__TRY IT__
The records that follow should be retyped word for word.

__EXTRACTED MATERIAL__
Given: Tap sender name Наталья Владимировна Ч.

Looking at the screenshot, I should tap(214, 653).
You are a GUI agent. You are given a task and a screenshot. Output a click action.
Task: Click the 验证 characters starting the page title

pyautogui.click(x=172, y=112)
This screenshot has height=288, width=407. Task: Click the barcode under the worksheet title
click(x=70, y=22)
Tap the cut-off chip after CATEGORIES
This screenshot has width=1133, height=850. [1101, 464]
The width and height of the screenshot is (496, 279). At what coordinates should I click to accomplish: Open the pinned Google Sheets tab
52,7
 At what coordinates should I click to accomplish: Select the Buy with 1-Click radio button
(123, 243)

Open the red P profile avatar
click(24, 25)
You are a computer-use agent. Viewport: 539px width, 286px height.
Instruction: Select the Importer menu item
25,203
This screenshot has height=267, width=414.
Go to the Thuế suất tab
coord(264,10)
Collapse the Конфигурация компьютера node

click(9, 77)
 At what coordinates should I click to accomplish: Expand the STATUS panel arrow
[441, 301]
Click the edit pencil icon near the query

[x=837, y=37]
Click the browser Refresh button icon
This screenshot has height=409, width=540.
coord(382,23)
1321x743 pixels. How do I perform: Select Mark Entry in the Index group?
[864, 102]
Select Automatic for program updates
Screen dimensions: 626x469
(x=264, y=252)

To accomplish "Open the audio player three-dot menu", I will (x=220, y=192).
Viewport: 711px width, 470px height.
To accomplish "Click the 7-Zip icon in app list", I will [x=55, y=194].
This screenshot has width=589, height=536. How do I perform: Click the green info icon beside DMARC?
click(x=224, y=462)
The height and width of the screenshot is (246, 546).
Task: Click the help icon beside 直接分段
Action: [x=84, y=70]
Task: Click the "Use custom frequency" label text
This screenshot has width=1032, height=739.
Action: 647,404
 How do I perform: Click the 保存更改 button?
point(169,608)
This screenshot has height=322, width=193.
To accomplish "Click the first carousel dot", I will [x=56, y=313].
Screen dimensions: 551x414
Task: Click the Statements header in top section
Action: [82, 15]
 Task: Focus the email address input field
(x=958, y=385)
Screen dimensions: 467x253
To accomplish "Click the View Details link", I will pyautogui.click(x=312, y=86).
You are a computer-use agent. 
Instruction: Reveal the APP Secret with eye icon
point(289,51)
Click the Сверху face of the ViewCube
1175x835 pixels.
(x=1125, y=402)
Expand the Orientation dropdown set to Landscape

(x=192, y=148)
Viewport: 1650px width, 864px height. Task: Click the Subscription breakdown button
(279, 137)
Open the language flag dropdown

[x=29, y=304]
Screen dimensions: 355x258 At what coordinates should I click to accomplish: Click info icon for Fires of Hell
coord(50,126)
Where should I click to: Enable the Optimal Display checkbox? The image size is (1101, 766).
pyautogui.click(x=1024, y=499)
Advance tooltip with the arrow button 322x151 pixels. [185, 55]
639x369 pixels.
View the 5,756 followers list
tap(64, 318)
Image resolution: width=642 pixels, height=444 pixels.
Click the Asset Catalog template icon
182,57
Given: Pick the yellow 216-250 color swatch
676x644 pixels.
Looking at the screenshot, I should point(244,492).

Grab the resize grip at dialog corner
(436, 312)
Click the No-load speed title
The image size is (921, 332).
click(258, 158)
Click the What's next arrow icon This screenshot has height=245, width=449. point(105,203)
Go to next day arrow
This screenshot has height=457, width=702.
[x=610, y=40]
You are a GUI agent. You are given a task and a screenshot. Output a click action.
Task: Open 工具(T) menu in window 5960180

__ANSWER FOR THIS EXERCISE__
Given: Tap sender name Наталья Владимировна Ч.

Looking at the screenshot, I should tap(214, 653).
You are a GUI agent. You are given a task and a screenshot. Output a click action.
Task: Click the 验证 characters starting the page title

pyautogui.click(x=172, y=112)
This screenshot has height=288, width=407. Task: Click the barcode under the worksheet title
click(x=70, y=22)
Tap the cut-off chip after CATEGORIES
This screenshot has width=1133, height=850. [1101, 464]
The width and height of the screenshot is (496, 279). At what coordinates should I click to accomplish: Open the pinned Google Sheets tab
52,7
 At what coordinates should I click to accomplish: Select the Buy with 1-Click radio button
(123, 243)

Open the red P profile avatar
click(24, 25)
You are a computer-use agent. Viewport: 539px width, 286px height.
Instruction: Select the Importer menu item
25,203
This screenshot has height=267, width=414.
Go to the Thuế suất tab
coord(264,10)
Collapse the Конфигурация компьютера node

click(9, 77)
 At what coordinates should I click to accomplish: Expand the STATUS panel arrow
[441, 301]
Click the edit pencil icon near the query

[x=837, y=37]
Click the browser Refresh button icon
This screenshot has height=409, width=540.
coord(382,23)
1321x743 pixels. How do I perform: Select Mark Entry in the Index group?
[864, 102]
Select Automatic for program updates
Screen dimensions: 626x469
(x=264, y=252)

To accomplish "Open the audio player three-dot menu", I will (x=220, y=192).
Viewport: 711px width, 470px height.
To accomplish "Click the 7-Zip icon in app list", I will [x=55, y=194].
This screenshot has width=589, height=536. How do I perform: Click the green info icon beside DMARC?
click(x=224, y=462)
The height and width of the screenshot is (246, 546).
Task: Click the help icon beside 直接分段
Action: [x=84, y=70]
Task: Click the "Use custom frequency" label text
This screenshot has width=1032, height=739.
Action: 647,404
 How do I perform: Click the 保存更改 button?
point(169,608)
This screenshot has height=322, width=193.
To accomplish "Click the first carousel dot", I will [x=56, y=313].
Screen dimensions: 551x414
Task: Click the Statements header in top section
Action: [82, 15]
 Task: Focus the email address input field
(x=958, y=385)
Screen dimensions: 467x253
To accomplish "Click the View Details link", I will pyautogui.click(x=312, y=86).
You are a computer-use agent. 
Instruction: Reveal the APP Secret with eye icon
point(289,51)
Click the Сверху face of the ViewCube
1175x835 pixels.
(x=1125, y=402)
Expand the Orientation dropdown set to Landscape

(x=192, y=148)
Viewport: 1650px width, 864px height. Task: Click the Subscription breakdown button
(279, 137)
Open the language flag dropdown

[x=29, y=304]
Screen dimensions: 355x258 At what coordinates should I click to accomplish: Click info icon for Fires of Hell
coord(50,126)
Where should I click to: Enable the Optimal Display checkbox? The image size is (1101, 766).
pyautogui.click(x=1024, y=499)
Advance tooltip with the arrow button 322x151 pixels. [185, 55]
639x369 pixels.
View the 5,756 followers list
tap(64, 318)
Image resolution: width=642 pixels, height=444 pixels.
Click the Asset Catalog template icon
182,57
Given: Pick the yellow 216-250 color swatch
676x644 pixels.
Looking at the screenshot, I should point(244,492).

Grab the resize grip at dialog corner
(436, 312)
Click the No-load speed title
The image size is (921, 332).
click(258, 158)
Click the What's next arrow icon This screenshot has height=245, width=449. point(105,203)
Go to next day arrow
This screenshot has height=457, width=702.
[x=610, y=40]
You are a GUI agent. You are given a task and a screenshot. Output a click action.
Task: Open 工具(T) menu in window 5960180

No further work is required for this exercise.